#### What to produce
The word "Cancel": say how many lines of the data below contain it, and give the number alone.

#### Study material
————

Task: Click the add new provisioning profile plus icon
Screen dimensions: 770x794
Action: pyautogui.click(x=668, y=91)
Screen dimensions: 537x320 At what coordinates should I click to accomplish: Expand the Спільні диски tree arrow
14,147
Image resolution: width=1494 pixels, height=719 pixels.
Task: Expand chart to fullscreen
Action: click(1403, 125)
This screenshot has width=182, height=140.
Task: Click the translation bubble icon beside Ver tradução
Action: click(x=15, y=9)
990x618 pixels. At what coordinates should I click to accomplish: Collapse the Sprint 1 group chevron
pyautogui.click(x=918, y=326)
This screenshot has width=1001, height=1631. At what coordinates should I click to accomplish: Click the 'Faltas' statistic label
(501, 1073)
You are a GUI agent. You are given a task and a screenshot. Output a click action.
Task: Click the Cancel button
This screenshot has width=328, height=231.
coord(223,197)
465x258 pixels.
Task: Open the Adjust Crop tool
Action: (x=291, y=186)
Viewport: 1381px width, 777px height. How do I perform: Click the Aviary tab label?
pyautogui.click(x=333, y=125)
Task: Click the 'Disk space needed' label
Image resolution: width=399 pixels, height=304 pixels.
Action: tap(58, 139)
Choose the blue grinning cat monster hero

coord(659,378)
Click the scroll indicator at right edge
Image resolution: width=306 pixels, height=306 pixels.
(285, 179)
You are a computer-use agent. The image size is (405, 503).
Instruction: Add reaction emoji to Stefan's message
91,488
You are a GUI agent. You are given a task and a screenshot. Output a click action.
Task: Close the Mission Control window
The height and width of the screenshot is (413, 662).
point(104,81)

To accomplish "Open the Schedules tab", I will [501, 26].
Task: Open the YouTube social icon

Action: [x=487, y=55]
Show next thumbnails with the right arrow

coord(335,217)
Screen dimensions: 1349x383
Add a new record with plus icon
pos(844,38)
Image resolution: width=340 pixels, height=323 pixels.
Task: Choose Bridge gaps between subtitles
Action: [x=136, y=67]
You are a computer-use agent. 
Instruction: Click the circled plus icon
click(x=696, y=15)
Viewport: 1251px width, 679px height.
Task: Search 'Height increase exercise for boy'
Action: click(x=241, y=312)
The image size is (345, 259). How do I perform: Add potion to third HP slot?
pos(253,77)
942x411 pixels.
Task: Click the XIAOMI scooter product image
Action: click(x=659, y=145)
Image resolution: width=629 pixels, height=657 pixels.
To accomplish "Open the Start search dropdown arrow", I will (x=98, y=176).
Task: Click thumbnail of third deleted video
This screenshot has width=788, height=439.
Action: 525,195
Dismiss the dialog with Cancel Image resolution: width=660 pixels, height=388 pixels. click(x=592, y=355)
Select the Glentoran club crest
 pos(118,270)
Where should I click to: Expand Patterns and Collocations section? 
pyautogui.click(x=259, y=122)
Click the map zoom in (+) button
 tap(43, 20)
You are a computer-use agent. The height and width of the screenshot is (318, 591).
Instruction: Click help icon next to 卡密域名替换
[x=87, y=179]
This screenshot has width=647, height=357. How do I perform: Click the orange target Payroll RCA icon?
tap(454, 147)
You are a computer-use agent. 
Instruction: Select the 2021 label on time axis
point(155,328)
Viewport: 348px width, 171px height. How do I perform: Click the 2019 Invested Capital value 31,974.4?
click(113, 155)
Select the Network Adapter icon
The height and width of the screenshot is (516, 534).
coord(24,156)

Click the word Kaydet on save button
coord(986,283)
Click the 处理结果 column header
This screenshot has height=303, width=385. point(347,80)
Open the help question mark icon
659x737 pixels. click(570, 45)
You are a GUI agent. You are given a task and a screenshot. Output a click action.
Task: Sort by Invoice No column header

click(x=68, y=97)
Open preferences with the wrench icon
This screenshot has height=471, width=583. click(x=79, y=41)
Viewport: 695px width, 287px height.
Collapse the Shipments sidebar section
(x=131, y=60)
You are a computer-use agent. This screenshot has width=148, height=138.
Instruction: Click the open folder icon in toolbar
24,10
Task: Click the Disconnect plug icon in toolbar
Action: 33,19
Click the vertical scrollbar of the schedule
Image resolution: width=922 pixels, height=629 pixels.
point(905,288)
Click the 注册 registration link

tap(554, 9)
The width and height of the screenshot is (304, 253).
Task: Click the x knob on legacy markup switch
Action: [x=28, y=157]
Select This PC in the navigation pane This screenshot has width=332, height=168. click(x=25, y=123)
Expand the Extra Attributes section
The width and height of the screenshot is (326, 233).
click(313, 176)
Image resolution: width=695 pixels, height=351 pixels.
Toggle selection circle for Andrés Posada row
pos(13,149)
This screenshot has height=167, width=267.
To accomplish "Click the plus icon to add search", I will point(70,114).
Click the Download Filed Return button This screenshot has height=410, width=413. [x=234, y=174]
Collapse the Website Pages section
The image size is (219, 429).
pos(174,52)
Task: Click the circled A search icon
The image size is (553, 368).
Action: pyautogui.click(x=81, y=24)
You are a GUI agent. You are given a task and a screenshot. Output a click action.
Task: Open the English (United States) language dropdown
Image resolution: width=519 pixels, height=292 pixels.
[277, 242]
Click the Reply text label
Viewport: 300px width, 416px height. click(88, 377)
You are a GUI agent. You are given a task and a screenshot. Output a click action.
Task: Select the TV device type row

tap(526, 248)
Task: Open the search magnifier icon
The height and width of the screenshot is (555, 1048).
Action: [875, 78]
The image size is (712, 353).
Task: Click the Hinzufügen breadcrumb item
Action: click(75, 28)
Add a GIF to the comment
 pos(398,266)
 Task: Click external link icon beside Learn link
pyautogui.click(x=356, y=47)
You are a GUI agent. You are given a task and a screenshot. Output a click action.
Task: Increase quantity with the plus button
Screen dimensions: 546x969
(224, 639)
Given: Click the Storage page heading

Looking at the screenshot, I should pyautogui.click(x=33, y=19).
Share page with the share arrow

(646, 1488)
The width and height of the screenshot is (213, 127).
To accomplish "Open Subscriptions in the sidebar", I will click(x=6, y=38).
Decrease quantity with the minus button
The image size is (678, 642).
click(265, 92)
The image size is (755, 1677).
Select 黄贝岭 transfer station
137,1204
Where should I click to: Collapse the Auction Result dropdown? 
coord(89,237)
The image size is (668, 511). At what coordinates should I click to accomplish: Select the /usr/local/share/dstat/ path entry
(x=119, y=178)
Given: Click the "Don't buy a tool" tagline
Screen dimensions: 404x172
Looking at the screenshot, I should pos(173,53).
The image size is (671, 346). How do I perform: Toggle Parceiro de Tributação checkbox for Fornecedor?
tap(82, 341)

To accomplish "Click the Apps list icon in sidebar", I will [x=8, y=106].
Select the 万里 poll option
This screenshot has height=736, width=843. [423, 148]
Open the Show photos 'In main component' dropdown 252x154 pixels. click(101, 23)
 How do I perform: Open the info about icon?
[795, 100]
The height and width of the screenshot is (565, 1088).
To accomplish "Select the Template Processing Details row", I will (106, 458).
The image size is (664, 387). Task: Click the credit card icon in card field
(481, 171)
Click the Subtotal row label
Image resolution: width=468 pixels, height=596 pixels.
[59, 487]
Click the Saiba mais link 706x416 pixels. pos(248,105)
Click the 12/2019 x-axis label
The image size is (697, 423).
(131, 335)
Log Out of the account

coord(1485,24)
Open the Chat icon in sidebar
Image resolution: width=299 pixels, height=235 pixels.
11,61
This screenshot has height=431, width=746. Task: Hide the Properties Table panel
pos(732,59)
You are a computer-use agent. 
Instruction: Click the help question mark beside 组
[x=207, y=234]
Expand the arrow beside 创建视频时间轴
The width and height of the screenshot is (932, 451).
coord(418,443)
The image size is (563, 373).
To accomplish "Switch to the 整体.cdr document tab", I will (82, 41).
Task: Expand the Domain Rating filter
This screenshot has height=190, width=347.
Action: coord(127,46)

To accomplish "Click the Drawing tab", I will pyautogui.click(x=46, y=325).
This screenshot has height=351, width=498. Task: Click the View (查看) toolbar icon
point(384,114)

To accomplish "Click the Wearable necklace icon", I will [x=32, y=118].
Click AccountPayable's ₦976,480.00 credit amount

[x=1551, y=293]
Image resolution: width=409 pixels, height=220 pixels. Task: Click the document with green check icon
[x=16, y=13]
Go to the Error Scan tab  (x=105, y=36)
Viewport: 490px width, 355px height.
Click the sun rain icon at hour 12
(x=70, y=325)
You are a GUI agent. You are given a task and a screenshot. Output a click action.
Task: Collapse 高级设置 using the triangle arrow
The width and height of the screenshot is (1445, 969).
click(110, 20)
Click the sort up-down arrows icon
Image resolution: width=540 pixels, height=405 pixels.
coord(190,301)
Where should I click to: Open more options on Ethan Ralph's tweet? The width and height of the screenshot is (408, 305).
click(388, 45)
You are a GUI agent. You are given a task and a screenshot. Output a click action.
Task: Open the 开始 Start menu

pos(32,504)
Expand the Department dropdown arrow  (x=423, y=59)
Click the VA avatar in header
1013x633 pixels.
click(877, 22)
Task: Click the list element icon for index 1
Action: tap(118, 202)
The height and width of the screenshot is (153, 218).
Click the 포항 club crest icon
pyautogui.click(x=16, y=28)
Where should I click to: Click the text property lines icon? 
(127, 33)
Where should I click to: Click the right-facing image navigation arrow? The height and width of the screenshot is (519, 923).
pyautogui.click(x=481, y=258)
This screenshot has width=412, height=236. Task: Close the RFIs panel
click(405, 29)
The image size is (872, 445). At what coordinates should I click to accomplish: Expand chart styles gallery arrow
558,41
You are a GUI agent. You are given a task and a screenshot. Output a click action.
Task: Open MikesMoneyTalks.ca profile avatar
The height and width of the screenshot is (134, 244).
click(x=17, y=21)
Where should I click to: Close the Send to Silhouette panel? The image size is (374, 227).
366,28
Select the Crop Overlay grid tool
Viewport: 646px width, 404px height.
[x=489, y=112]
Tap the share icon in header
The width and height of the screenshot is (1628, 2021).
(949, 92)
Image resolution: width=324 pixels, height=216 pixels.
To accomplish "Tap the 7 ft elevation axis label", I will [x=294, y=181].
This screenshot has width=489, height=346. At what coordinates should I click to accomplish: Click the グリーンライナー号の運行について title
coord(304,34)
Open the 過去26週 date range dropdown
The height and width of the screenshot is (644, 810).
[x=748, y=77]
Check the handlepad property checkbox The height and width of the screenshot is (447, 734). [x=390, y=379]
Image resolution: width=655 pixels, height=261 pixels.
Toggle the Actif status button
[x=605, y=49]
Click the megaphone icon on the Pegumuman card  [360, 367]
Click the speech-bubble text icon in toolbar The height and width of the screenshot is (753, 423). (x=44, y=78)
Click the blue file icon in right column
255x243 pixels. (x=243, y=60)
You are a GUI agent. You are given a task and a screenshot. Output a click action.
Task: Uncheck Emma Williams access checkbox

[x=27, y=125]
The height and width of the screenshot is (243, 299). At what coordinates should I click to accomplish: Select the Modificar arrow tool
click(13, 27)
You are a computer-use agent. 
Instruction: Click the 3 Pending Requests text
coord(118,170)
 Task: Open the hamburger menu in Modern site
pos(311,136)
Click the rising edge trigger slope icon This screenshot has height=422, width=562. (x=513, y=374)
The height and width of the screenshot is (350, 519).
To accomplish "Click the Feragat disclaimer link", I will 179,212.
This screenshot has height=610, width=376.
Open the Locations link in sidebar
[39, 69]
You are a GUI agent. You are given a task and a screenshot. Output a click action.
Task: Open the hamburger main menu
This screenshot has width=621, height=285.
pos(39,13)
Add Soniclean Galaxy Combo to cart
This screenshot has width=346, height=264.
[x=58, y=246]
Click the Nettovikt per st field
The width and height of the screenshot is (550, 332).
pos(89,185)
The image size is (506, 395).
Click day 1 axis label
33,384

————

#### Final answer
2